PROVIDED MATERIAL
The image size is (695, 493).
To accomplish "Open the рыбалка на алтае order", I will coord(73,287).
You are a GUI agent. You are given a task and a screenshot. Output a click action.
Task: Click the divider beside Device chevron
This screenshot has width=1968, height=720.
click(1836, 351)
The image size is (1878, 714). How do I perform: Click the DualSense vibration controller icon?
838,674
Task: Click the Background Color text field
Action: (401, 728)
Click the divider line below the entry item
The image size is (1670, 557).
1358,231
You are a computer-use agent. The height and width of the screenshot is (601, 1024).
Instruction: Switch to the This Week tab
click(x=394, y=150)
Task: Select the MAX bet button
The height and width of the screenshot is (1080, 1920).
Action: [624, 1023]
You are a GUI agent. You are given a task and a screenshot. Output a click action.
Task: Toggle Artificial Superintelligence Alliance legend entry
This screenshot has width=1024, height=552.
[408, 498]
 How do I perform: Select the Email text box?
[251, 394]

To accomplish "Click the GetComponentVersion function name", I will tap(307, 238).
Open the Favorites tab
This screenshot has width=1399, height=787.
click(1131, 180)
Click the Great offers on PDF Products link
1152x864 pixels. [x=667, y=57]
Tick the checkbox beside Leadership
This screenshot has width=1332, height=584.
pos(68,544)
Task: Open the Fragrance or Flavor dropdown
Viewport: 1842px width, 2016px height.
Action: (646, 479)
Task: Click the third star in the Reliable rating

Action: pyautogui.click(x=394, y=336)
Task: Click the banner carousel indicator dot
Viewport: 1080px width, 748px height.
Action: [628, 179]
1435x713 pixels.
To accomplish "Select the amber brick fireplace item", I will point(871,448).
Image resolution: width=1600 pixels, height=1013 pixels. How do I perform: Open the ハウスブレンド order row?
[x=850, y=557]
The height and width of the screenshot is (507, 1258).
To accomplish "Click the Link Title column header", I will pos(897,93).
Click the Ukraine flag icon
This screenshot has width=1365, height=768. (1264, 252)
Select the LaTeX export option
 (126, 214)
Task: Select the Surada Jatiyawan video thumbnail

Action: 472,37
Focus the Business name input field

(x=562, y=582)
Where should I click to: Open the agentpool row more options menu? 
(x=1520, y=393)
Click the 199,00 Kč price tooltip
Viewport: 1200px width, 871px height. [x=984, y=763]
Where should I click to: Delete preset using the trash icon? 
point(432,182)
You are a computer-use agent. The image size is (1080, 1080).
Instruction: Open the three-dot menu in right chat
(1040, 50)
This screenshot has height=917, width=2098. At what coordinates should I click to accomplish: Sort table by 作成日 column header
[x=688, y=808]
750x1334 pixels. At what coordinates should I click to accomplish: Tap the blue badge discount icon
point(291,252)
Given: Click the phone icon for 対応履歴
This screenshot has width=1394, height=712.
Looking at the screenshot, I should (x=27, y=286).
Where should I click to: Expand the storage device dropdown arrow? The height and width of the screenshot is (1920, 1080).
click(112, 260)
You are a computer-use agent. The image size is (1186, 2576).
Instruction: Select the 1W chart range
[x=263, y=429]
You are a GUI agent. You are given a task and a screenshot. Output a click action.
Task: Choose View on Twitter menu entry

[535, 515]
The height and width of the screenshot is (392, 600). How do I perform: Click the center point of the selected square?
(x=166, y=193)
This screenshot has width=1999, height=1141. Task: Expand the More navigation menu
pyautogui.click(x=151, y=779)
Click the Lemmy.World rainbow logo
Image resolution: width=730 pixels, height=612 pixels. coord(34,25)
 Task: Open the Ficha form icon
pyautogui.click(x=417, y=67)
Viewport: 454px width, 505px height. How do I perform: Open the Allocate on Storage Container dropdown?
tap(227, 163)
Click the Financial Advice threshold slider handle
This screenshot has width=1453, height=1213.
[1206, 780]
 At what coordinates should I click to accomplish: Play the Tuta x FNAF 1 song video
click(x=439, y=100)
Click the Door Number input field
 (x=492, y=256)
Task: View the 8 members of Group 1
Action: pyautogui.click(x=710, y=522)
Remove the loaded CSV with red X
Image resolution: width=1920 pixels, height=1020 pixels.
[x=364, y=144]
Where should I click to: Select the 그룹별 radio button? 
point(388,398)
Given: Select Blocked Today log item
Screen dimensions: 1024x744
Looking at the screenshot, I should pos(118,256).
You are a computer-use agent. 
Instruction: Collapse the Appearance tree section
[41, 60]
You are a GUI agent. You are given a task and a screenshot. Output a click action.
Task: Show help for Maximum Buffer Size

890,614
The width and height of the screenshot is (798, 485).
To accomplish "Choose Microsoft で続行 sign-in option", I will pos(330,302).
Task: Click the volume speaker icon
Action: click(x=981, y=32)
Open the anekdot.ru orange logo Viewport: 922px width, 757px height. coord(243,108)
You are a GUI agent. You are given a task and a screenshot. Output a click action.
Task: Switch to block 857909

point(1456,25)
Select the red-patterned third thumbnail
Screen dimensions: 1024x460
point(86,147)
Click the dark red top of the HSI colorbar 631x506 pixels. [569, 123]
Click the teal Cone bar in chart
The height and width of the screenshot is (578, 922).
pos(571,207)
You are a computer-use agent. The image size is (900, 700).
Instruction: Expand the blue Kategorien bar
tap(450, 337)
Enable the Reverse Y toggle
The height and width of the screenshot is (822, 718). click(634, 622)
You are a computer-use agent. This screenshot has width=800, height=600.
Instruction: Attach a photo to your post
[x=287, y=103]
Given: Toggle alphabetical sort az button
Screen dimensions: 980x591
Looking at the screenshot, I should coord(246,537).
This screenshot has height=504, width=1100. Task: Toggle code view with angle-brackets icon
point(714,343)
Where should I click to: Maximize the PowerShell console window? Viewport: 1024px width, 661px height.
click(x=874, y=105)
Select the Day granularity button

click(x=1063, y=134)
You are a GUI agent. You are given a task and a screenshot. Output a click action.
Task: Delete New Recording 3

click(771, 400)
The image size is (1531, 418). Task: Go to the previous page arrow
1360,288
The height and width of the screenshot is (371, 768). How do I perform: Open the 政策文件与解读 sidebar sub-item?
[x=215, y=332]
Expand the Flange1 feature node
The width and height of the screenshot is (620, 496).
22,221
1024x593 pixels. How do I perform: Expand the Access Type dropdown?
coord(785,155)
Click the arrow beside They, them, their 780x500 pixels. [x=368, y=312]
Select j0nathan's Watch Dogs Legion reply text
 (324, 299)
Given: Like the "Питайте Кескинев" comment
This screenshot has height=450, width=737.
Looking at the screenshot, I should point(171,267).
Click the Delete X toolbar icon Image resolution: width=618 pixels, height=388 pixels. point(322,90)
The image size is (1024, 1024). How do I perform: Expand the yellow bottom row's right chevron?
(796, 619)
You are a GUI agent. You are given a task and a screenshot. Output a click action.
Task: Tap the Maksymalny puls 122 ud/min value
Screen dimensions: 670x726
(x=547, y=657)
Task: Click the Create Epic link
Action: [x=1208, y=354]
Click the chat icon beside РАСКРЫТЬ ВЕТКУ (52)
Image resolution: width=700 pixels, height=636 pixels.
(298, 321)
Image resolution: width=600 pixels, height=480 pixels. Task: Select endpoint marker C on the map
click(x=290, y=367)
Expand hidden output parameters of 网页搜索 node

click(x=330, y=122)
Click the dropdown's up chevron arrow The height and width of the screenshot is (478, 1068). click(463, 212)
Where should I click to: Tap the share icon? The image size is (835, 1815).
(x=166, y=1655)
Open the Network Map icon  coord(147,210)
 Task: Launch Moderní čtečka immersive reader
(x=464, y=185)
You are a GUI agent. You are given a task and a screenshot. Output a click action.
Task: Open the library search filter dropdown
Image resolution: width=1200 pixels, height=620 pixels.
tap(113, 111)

REQUIRED ACTION
Transcribe every record exactly, keeping each line as it is.

RESPONSE
The image size is (695, 493).
To accomplish "Open the рыбалка на алтае order", I will coord(73,287).
You are a GUI agent. You are given a task and a screenshot. Output a click action.
Task: Click the divider beside Device chevron
This screenshot has width=1968, height=720.
click(1836, 351)
The image size is (1878, 714). How do I perform: Click the DualSense vibration controller icon?
838,674
Task: Click the Background Color text field
Action: (401, 728)
Click the divider line below the entry item
The image size is (1670, 557).
1358,231
You are a computer-use agent. The height and width of the screenshot is (601, 1024).
Instruction: Switch to the This Week tab
click(x=394, y=150)
Task: Select the MAX bet button
The height and width of the screenshot is (1080, 1920).
Action: [624, 1023]
You are a GUI agent. You are given a task and a screenshot. Output a click action.
Task: Toggle Artificial Superintelligence Alliance legend entry
This screenshot has width=1024, height=552.
[408, 498]
 How do I perform: Select the Email text box?
[251, 394]

To accomplish "Click the GetComponentVersion function name", I will tap(307, 238).
Open the Favorites tab
This screenshot has width=1399, height=787.
click(1131, 180)
Click the Great offers on PDF Products link
1152x864 pixels. [x=667, y=57]
Tick the checkbox beside Leadership
This screenshot has width=1332, height=584.
pos(68,544)
Task: Open the Fragrance or Flavor dropdown
Viewport: 1842px width, 2016px height.
Action: (646, 479)
Task: Click the third star in the Reliable rating

Action: pyautogui.click(x=394, y=336)
Task: Click the banner carousel indicator dot
Viewport: 1080px width, 748px height.
Action: [628, 179]
1435x713 pixels.
To accomplish "Select the amber brick fireplace item", I will point(871,448).
Image resolution: width=1600 pixels, height=1013 pixels. How do I perform: Open the ハウスブレンド order row?
[x=850, y=557]
The height and width of the screenshot is (507, 1258).
To accomplish "Click the Link Title column header", I will pos(897,93).
Click the Ukraine flag icon
This screenshot has width=1365, height=768. (1264, 252)
Select the LaTeX export option
 (126, 214)
Task: Select the Surada Jatiyawan video thumbnail

Action: 472,37
Focus the Business name input field

(x=562, y=582)
Where should I click to: Open the agentpool row more options menu? 
(x=1520, y=393)
Click the 199,00 Kč price tooltip
Viewport: 1200px width, 871px height. [x=984, y=763]
Where should I click to: Delete preset using the trash icon? 
point(432,182)
You are a computer-use agent. The image size is (1080, 1080).
Instruction: Open the three-dot menu in right chat
(1040, 50)
This screenshot has height=917, width=2098. At what coordinates should I click to accomplish: Sort table by 作成日 column header
[x=688, y=808]
750x1334 pixels. At what coordinates should I click to accomplish: Tap the blue badge discount icon
point(291,252)
Given: Click the phone icon for 対応履歴
This screenshot has width=1394, height=712.
Looking at the screenshot, I should (x=27, y=286).
Where should I click to: Expand the storage device dropdown arrow? The height and width of the screenshot is (1920, 1080).
click(112, 260)
You are a computer-use agent. The image size is (1186, 2576).
Instruction: Select the 1W chart range
[x=263, y=429]
You are a GUI agent. You are given a task and a screenshot. Output a click action.
Task: Choose View on Twitter menu entry

[535, 515]
The height and width of the screenshot is (392, 600). How do I perform: Click the center point of the selected square?
(x=166, y=193)
This screenshot has width=1999, height=1141. Task: Expand the More navigation menu
pyautogui.click(x=151, y=779)
Click the Lemmy.World rainbow logo
Image resolution: width=730 pixels, height=612 pixels. coord(34,25)
 Task: Open the Ficha form icon
pyautogui.click(x=417, y=67)
Viewport: 454px width, 505px height. How do I perform: Open the Allocate on Storage Container dropdown?
tap(227, 163)
Click the Financial Advice threshold slider handle
This screenshot has width=1453, height=1213.
[1206, 780]
 At what coordinates should I click to accomplish: Play the Tuta x FNAF 1 song video
click(x=439, y=100)
Click the Door Number input field
 (x=492, y=256)
Task: View the 8 members of Group 1
Action: pyautogui.click(x=710, y=522)
Remove the loaded CSV with red X
Image resolution: width=1920 pixels, height=1020 pixels.
[x=364, y=144]
Where should I click to: Select the 그룹별 radio button? 
point(388,398)
Given: Select Blocked Today log item
Screen dimensions: 1024x744
Looking at the screenshot, I should pos(118,256).
You are a computer-use agent. 
Instruction: Collapse the Appearance tree section
[41, 60]
You are a GUI agent. You are given a task and a screenshot. Output a click action.
Task: Show help for Maximum Buffer Size

890,614
The width and height of the screenshot is (798, 485).
To accomplish "Choose Microsoft で続行 sign-in option", I will pos(330,302).
Task: Click the volume speaker icon
Action: click(x=981, y=32)
Open the anekdot.ru orange logo Viewport: 922px width, 757px height. coord(243,108)
You are a GUI agent. You are given a task and a screenshot. Output a click action.
Task: Switch to block 857909

point(1456,25)
Select the red-patterned third thumbnail
Screen dimensions: 1024x460
point(86,147)
Click the dark red top of the HSI colorbar 631x506 pixels. [569, 123]
Click the teal Cone bar in chart
The height and width of the screenshot is (578, 922).
pos(571,207)
You are a computer-use agent. The image size is (900, 700).
Instruction: Expand the blue Kategorien bar
tap(450, 337)
Enable the Reverse Y toggle
The height and width of the screenshot is (822, 718). click(634, 622)
You are a computer-use agent. This screenshot has width=800, height=600.
Instruction: Attach a photo to your post
[x=287, y=103]
Given: Toggle alphabetical sort az button
Screen dimensions: 980x591
Looking at the screenshot, I should coord(246,537).
This screenshot has height=504, width=1100. Task: Toggle code view with angle-brackets icon
point(714,343)
Where should I click to: Maximize the PowerShell console window? Viewport: 1024px width, 661px height.
click(x=874, y=105)
Select the Day granularity button

click(x=1063, y=134)
You are a GUI agent. You are given a task and a screenshot. Output a click action.
Task: Delete New Recording 3

click(771, 400)
The image size is (1531, 418). Task: Go to the previous page arrow
1360,288
The height and width of the screenshot is (371, 768). How do I perform: Open the 政策文件与解读 sidebar sub-item?
[x=215, y=332]
Expand the Flange1 feature node
The width and height of the screenshot is (620, 496).
22,221
1024x593 pixels. How do I perform: Expand the Access Type dropdown?
coord(785,155)
Click the arrow beside They, them, their 780x500 pixels. [x=368, y=312]
Select j0nathan's Watch Dogs Legion reply text
 (324, 299)
Given: Like the "Питайте Кескинев" comment
This screenshot has height=450, width=737.
Looking at the screenshot, I should point(171,267).
Click the Delete X toolbar icon Image resolution: width=618 pixels, height=388 pixels. point(322,90)
The image size is (1024, 1024). How do I perform: Expand the yellow bottom row's right chevron?
(796, 619)
You are a GUI agent. You are given a task and a screenshot. Output a click action.
Task: Tap the Maksymalny puls 122 ud/min value
Screen dimensions: 670x726
(x=547, y=657)
Task: Click the Create Epic link
Action: [x=1208, y=354]
Click the chat icon beside РАСКРЫТЬ ВЕТКУ (52)
Image resolution: width=700 pixels, height=636 pixels.
(298, 321)
Image resolution: width=600 pixels, height=480 pixels. Task: Select endpoint marker C on the map
click(x=290, y=367)
Expand hidden output parameters of 网页搜索 node

click(x=330, y=122)
Click the dropdown's up chevron arrow The height and width of the screenshot is (478, 1068). click(463, 212)
Where should I click to: Tap the share icon? The image size is (835, 1815).
(x=166, y=1655)
Open the Network Map icon  coord(147,210)
 Task: Launch Moderní čtečka immersive reader
(x=464, y=185)
You are a GUI agent. You are given a task and a screenshot. Output a click action.
Task: Open the library search filter dropdown
Image resolution: width=1200 pixels, height=620 pixels.
tap(113, 111)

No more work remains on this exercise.